**Work to be completed**
Repeat only the lines below that run from the line with "You are a GUI" to the line with "Task: Click the add layer style fx icon", ends included; skip every picture.

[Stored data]
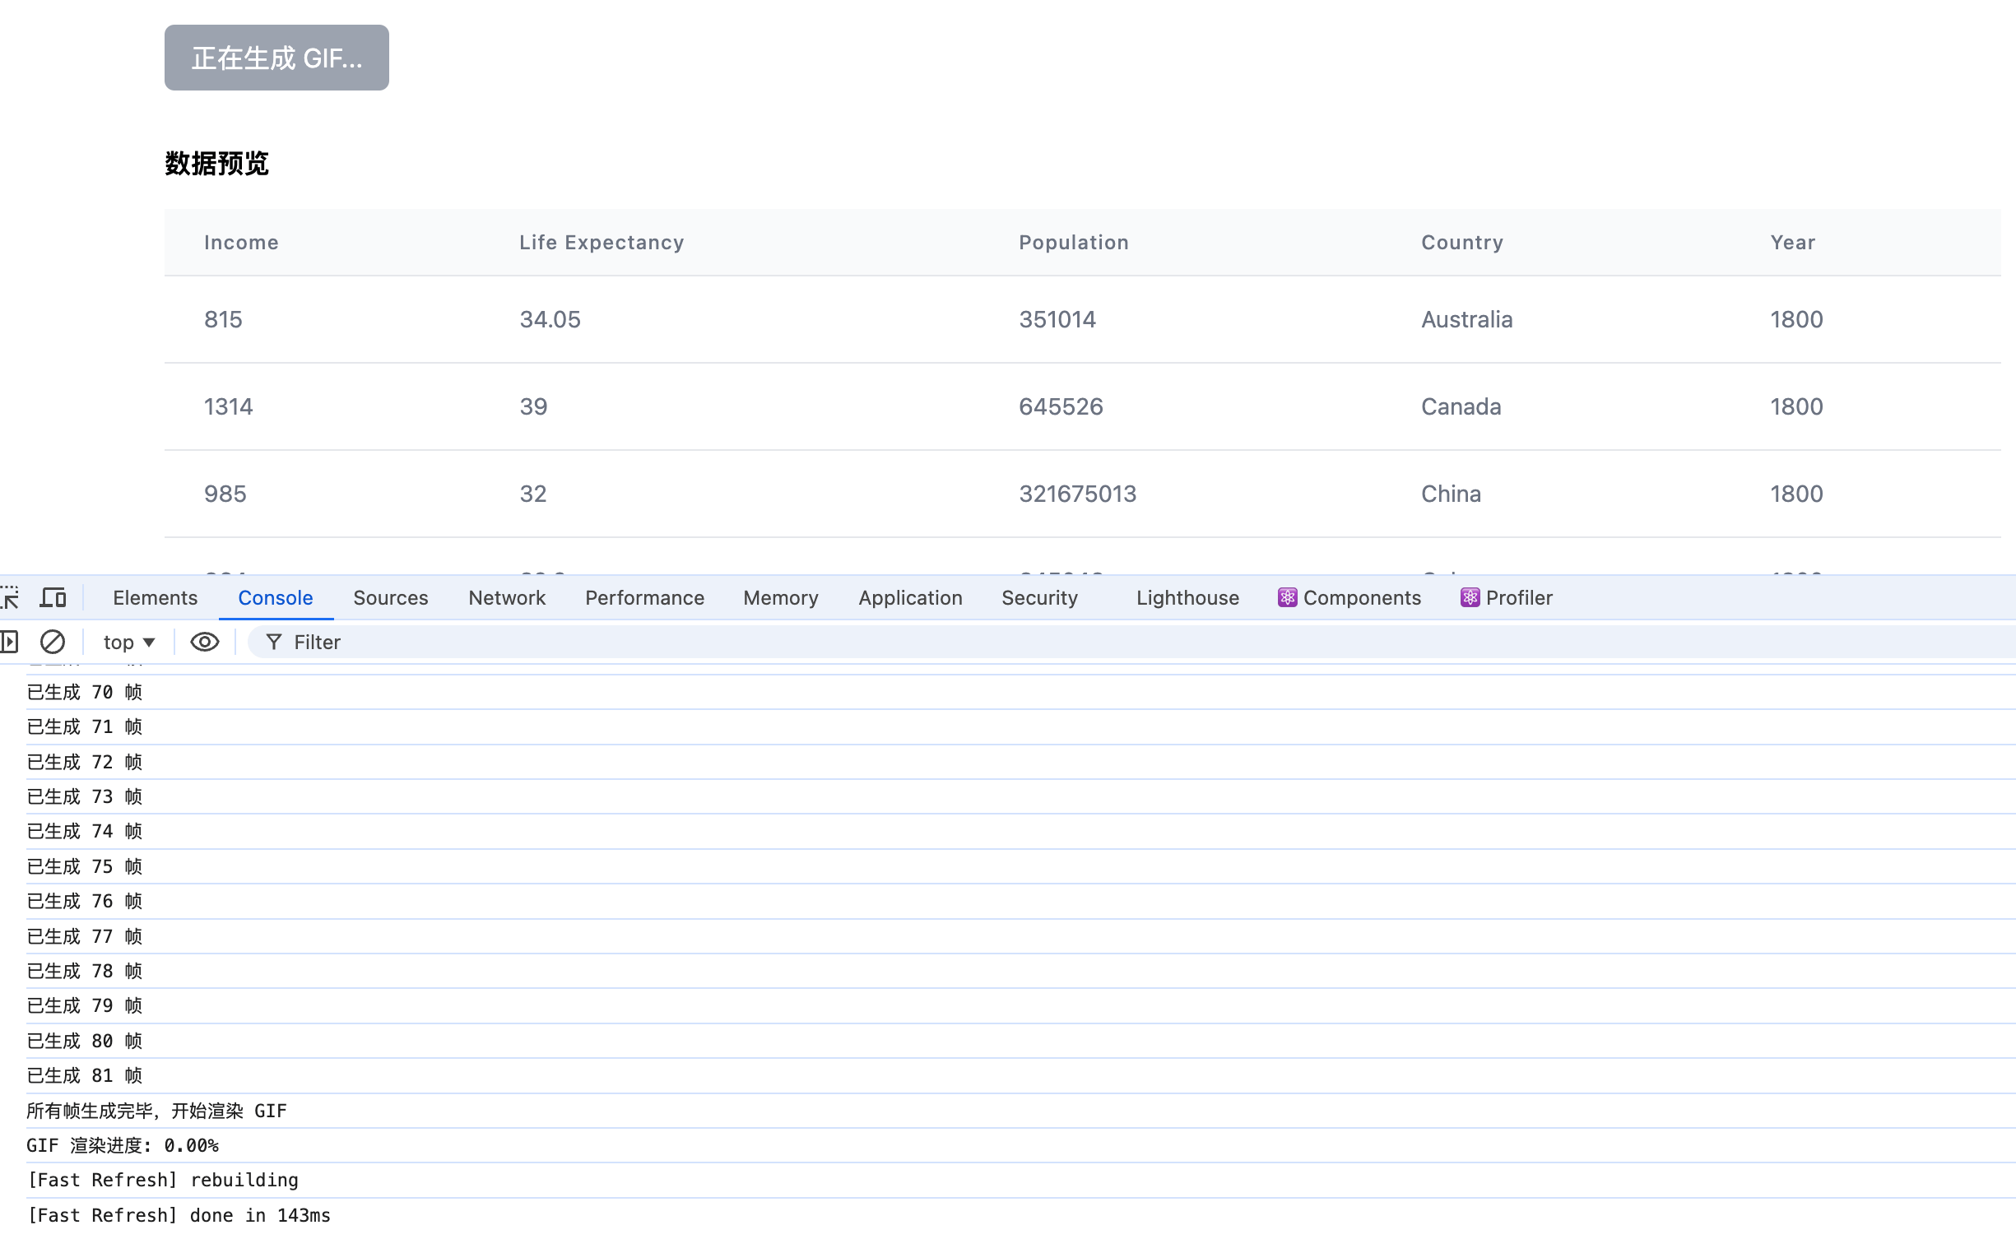The image size is (2016, 1239).
Task: Click the Console tab in DevTools
Action: (276, 597)
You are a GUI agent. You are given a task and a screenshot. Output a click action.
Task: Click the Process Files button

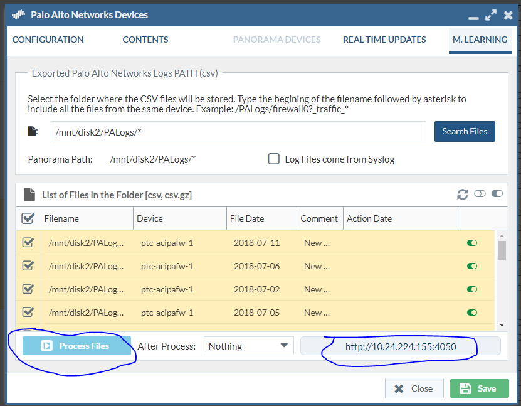pyautogui.click(x=76, y=346)
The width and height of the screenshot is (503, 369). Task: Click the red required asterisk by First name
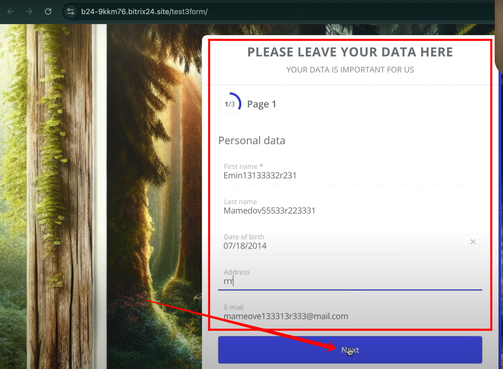(x=261, y=166)
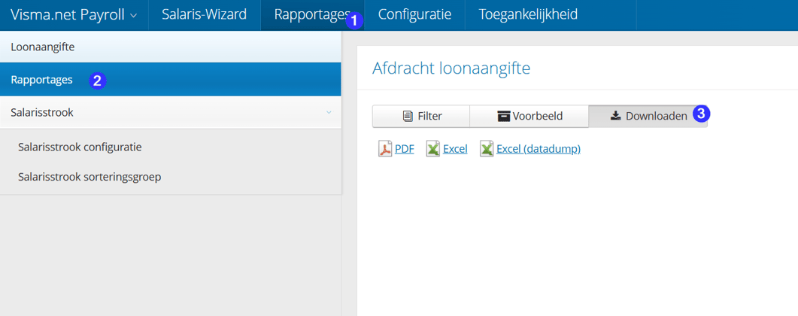Click the blue step 2 badge

pyautogui.click(x=96, y=81)
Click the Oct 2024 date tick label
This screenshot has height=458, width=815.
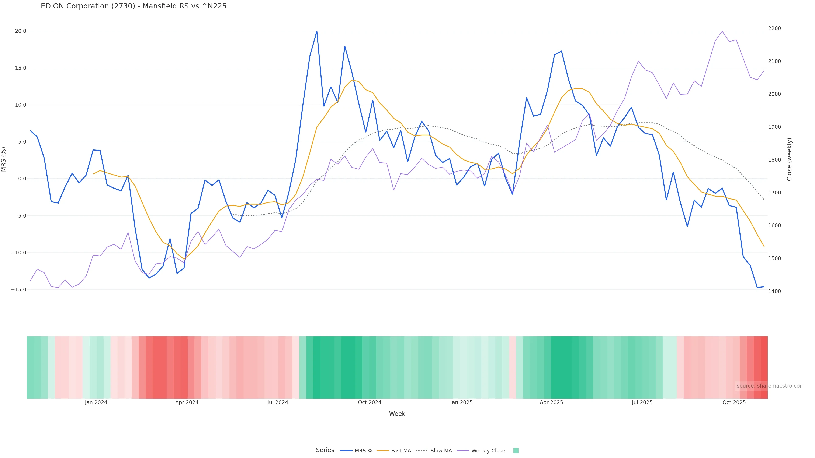click(370, 402)
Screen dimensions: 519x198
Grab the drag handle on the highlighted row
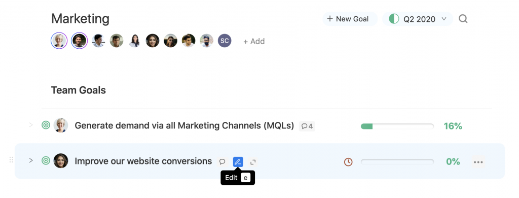pyautogui.click(x=11, y=160)
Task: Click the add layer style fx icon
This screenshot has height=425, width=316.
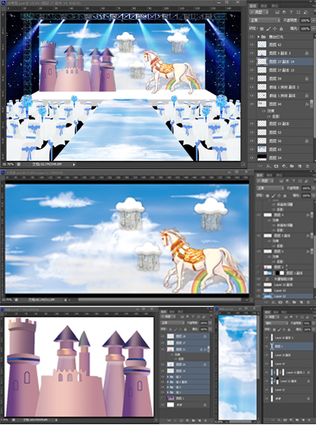Action: pos(268,166)
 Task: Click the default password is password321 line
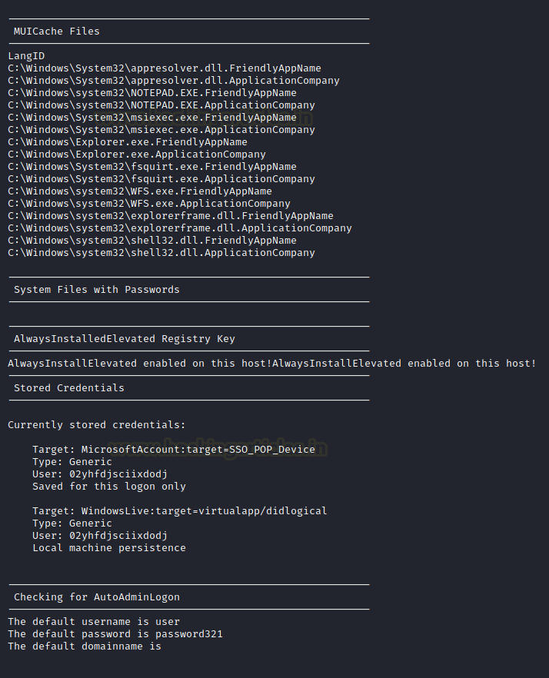pos(115,634)
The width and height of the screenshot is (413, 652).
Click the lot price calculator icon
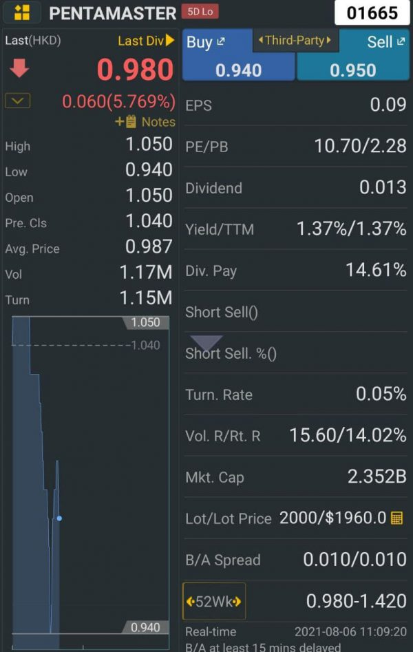(x=396, y=518)
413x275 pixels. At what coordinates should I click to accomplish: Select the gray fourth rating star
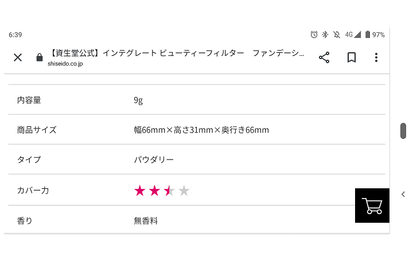184,191
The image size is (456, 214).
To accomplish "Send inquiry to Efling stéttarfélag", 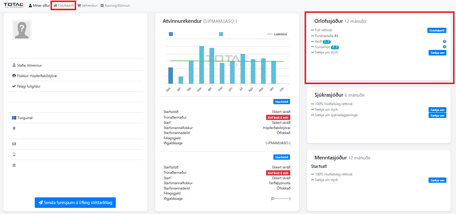I will tap(75, 202).
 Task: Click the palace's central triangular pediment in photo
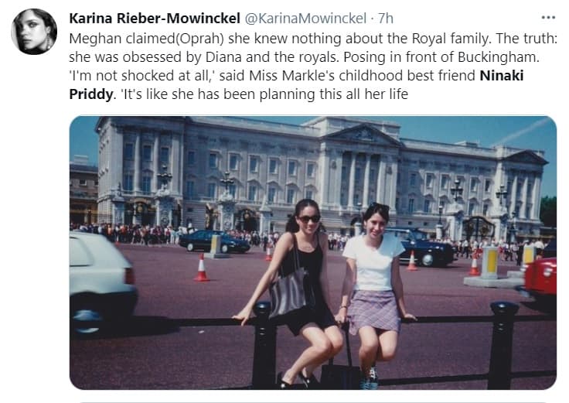click(363, 134)
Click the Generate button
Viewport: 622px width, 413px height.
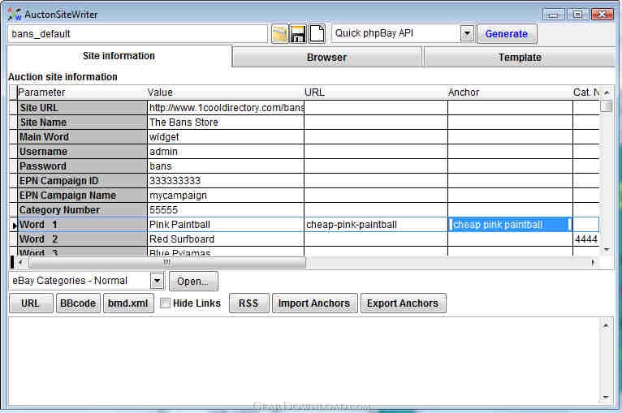pyautogui.click(x=507, y=34)
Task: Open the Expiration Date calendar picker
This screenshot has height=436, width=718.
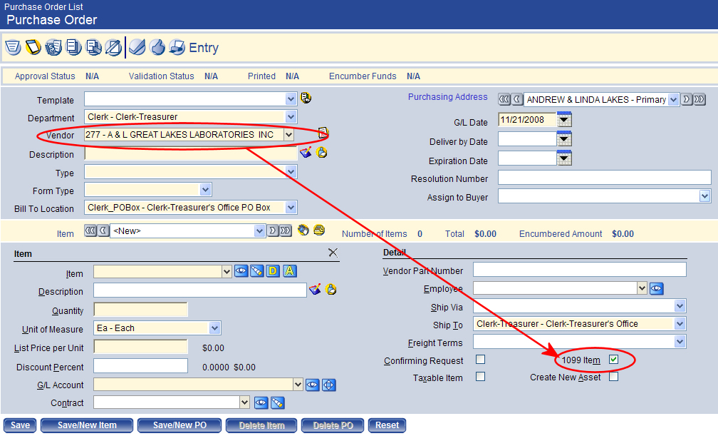Action: (564, 158)
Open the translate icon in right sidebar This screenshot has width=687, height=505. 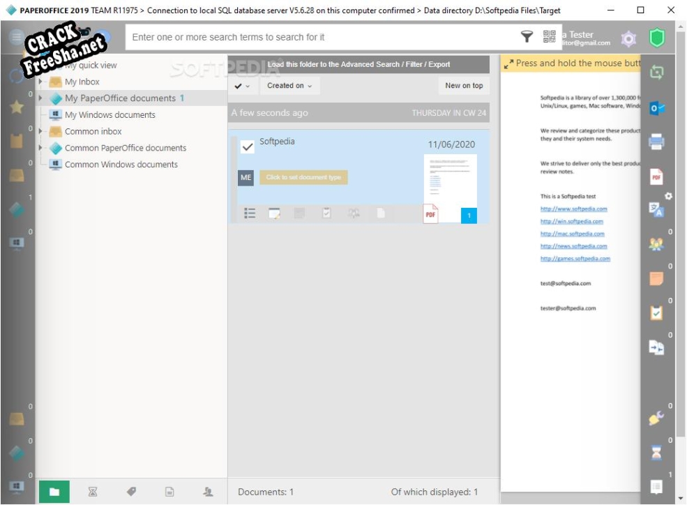tap(656, 210)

**Solution for this problem**
You are a GUI agent. You are given a task and a screenshot. Output a click action.
Task: Click the Process Files button

pyautogui.click(x=76, y=346)
The width and height of the screenshot is (503, 369). Task: Click the red required asterisk by First name
(x=261, y=166)
Click the blue step 2 badge

pyautogui.click(x=96, y=81)
Click the Oct 2024 date tick label
This screenshot has height=458, width=815.
click(370, 402)
Screen dimensions: 519x198
Grab the drag handle on the highlighted row
pyautogui.click(x=11, y=160)
Task: Click the add layer style fx icon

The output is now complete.